Recast the listing, from its first line through the line containing "pyautogui.click(x=181, y=710)" inclusive, as a Markdown table with the columns No. and Content, numbering each row and leaving out blank lines.
Start Data for the task
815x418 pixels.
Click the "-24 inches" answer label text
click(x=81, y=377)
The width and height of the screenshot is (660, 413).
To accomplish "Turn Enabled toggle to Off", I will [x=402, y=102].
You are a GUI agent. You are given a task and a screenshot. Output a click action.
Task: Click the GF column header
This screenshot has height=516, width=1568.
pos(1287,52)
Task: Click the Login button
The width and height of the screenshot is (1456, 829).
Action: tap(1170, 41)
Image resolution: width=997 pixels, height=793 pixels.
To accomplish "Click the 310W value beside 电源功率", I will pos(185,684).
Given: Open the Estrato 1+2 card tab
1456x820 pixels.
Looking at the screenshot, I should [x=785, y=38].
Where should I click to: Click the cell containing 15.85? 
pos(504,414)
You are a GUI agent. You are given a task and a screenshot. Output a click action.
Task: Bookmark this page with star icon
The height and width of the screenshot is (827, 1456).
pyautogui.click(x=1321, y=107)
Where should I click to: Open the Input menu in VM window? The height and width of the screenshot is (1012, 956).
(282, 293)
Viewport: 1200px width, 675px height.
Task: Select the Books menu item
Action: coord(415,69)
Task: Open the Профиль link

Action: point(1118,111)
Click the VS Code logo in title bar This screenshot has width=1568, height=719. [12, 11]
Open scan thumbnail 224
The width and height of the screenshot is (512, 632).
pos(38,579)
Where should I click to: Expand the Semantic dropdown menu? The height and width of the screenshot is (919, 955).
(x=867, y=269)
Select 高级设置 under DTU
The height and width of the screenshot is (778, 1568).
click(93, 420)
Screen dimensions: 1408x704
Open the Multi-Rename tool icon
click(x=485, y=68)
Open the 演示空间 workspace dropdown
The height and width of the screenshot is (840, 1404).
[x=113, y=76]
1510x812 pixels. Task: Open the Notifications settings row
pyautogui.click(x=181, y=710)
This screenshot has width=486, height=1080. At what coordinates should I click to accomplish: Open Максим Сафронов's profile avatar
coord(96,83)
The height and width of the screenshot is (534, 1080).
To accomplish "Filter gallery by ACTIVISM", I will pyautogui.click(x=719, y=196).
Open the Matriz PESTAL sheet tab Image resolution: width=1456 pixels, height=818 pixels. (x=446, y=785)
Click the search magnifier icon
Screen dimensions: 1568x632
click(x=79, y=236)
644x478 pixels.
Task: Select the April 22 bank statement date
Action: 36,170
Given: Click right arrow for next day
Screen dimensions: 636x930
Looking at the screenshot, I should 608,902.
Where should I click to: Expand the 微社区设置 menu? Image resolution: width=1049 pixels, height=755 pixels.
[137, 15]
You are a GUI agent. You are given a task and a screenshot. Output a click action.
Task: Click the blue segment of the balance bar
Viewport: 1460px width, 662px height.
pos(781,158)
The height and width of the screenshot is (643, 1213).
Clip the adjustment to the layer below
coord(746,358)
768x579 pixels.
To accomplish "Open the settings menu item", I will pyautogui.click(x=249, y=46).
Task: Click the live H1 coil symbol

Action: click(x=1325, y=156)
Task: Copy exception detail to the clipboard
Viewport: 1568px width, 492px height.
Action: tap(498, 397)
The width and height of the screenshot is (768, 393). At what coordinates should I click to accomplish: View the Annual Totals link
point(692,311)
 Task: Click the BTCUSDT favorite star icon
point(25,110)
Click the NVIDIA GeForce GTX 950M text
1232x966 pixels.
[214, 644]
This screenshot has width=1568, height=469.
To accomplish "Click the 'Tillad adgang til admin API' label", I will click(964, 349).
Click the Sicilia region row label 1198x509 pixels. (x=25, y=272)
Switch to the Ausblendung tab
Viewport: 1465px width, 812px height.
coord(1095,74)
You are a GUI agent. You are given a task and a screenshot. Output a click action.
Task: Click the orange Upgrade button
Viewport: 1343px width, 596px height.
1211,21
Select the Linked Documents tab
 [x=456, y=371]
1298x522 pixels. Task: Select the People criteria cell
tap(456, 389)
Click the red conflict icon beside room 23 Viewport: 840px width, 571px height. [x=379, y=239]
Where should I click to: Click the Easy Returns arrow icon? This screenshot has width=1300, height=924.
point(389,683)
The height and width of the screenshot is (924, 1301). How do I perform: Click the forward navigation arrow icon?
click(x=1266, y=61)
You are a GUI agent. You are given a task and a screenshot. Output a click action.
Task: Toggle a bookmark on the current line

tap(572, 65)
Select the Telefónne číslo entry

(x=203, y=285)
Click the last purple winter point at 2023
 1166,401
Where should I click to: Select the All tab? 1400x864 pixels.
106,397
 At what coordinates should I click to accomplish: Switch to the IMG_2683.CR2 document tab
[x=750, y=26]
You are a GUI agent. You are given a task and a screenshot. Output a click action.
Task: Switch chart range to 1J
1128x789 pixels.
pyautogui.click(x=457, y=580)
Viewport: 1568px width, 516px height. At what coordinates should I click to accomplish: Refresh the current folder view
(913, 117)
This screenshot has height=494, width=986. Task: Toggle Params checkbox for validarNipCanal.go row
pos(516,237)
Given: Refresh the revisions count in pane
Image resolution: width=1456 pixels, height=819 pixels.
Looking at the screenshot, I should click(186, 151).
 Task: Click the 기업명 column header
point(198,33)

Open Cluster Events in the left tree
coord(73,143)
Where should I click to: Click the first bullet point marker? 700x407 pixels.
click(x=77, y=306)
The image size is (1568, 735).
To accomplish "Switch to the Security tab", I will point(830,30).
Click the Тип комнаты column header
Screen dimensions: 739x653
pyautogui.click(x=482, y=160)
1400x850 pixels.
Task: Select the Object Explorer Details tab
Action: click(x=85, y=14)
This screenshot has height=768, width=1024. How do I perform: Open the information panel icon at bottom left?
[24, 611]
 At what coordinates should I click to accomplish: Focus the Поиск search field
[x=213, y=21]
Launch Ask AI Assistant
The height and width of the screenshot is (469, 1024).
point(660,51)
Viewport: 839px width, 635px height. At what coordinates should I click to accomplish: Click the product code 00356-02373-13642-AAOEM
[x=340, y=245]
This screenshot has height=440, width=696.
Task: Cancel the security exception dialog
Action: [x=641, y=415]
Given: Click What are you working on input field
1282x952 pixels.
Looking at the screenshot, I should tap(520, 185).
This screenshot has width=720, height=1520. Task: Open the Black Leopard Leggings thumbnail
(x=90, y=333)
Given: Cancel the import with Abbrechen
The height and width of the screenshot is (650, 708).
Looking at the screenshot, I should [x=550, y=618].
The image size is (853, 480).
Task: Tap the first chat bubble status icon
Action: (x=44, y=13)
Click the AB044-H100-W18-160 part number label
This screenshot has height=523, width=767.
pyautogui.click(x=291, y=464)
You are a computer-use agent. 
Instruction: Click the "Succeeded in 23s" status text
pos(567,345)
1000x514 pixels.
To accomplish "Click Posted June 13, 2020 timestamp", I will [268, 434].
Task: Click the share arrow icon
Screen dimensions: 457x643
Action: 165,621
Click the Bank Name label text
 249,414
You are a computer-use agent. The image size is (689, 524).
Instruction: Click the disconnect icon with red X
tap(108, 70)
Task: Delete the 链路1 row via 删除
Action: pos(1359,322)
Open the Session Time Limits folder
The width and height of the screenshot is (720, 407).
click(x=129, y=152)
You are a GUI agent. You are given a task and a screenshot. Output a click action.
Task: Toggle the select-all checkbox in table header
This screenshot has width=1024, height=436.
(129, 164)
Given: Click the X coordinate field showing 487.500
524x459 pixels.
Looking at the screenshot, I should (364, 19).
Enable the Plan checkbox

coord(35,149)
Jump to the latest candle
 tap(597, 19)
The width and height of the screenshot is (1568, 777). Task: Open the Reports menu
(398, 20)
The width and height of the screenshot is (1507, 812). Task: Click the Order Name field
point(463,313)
End Data for the task
• [Answer for this exercise]:
| No. | Content |
|---|---|
| 1 | 815x418 pixels. |
| 2 | Click the "-24 inches" answer label text |
| 3 | click(x=81, y=377) |
| 4 | The width and height of the screenshot is (660, 413). |
| 5 | To accomplish "Turn Enabled toggle to Off", I will [x=402, y=102]. |
| 6 | You are a GUI agent. You are given a task and a screenshot. Output a click action. |
| 7 | Task: Click the GF column header |
| 8 | This screenshot has height=516, width=1568. |
| 9 | pos(1287,52) |
| 10 | Task: Click the Login button |
| 11 | The width and height of the screenshot is (1456, 829). |
| 12 | Action: tap(1170, 41) |
| 13 | Image resolution: width=997 pixels, height=793 pixels. |
| 14 | To accomplish "Click the 310W value beside 电源功率", I will pos(185,684). |
| 15 | Given: Open the Estrato 1+2 card tab |
| 16 | 1456x820 pixels. |
| 17 | Looking at the screenshot, I should [x=785, y=38]. |
| 18 | Where should I click to: Click the cell containing 15.85?  |
| 19 | pos(504,414) |
| 20 | You are a GUI agent. You are given a task and a screenshot. Output a click action. |
| 21 | Task: Bookmark this page with star icon |
| 22 | The height and width of the screenshot is (827, 1456). |
| 23 | pyautogui.click(x=1321, y=107) |
| 24 | Where should I click to: Open the Input menu in VM window? The height and width of the screenshot is (1012, 956). |
| 25 | (282, 293) |
| 26 | Viewport: 1200px width, 675px height. |
| 27 | Task: Select the Books menu item |
| 28 | Action: coord(415,69) |
| 29 | Task: Open the Профиль link |
| 30 | Action: point(1118,111) |
| 31 | Click the VS Code logo in title bar This screenshot has width=1568, height=719. [12, 11] |
| 32 | Open scan thumbnail 224 |
| 33 | The width and height of the screenshot is (512, 632). |
| 34 | pos(38,579) |
| 35 | Where should I click to: Expand the Semantic dropdown menu? The height and width of the screenshot is (919, 955). |
| 36 | (x=867, y=269) |
| 37 | Select 高级设置 under DTU |
| 38 | The height and width of the screenshot is (778, 1568). |
| 39 | click(93, 420) |
| 40 | Screen dimensions: 1408x704 |
| 41 | Open the Multi-Rename tool icon |
| 42 | click(x=485, y=68) |
| 43 | Open the 演示空间 workspace dropdown |
| 44 | The height and width of the screenshot is (840, 1404). |
| 45 | [x=113, y=76] |
| 46 | 1510x812 pixels. Task: Open the Notifications settings row |
| 47 | pyautogui.click(x=181, y=710) |